Below are the records; copy every line in them that holds the string "Santa".

[Input material]
⟨
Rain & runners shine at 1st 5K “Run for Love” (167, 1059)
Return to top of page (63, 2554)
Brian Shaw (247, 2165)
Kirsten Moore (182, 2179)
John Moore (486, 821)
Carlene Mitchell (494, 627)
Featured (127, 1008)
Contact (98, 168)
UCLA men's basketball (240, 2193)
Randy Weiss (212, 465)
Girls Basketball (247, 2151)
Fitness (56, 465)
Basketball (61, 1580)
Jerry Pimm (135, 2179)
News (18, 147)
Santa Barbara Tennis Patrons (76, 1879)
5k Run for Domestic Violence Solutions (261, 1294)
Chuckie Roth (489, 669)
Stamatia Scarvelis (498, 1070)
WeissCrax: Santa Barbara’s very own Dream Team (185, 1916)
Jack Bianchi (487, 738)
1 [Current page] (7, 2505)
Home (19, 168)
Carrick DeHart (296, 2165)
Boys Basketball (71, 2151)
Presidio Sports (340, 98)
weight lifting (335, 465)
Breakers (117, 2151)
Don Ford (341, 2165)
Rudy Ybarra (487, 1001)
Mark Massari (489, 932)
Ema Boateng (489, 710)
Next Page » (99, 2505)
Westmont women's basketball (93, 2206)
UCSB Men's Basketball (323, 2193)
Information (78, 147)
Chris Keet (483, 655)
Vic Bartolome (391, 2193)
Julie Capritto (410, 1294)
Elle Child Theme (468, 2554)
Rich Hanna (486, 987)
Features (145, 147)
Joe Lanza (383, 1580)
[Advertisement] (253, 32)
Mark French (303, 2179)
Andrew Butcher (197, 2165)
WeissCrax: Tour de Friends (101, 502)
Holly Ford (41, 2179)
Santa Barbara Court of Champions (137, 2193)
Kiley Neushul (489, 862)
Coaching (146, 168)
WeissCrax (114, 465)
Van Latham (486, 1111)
⟩
⟨
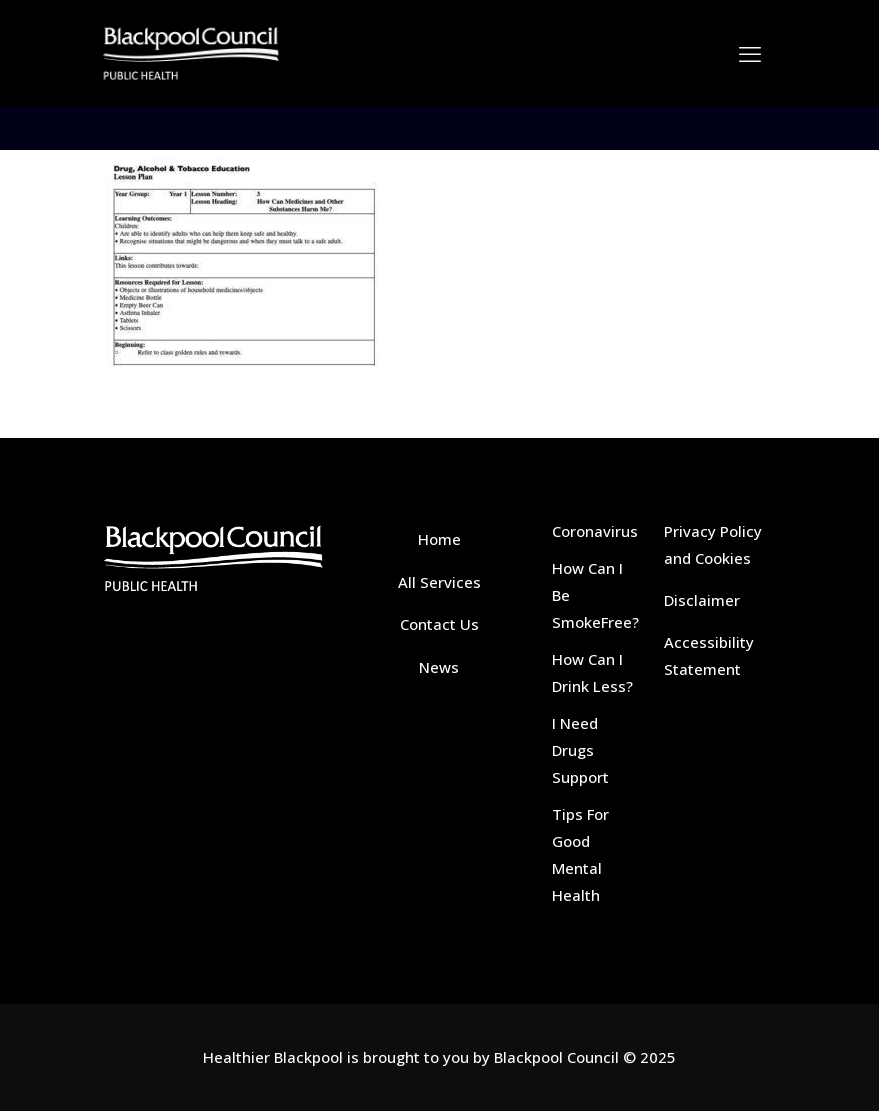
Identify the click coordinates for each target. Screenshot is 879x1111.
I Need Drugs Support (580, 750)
⟩
[The completed task]
Santa Barbara Tennis Patrons (76, 1879)
WeissCrax: Santa Barbara’s very own Dream Team (185, 1916)
Santa Barbara Court of Champions (137, 2193)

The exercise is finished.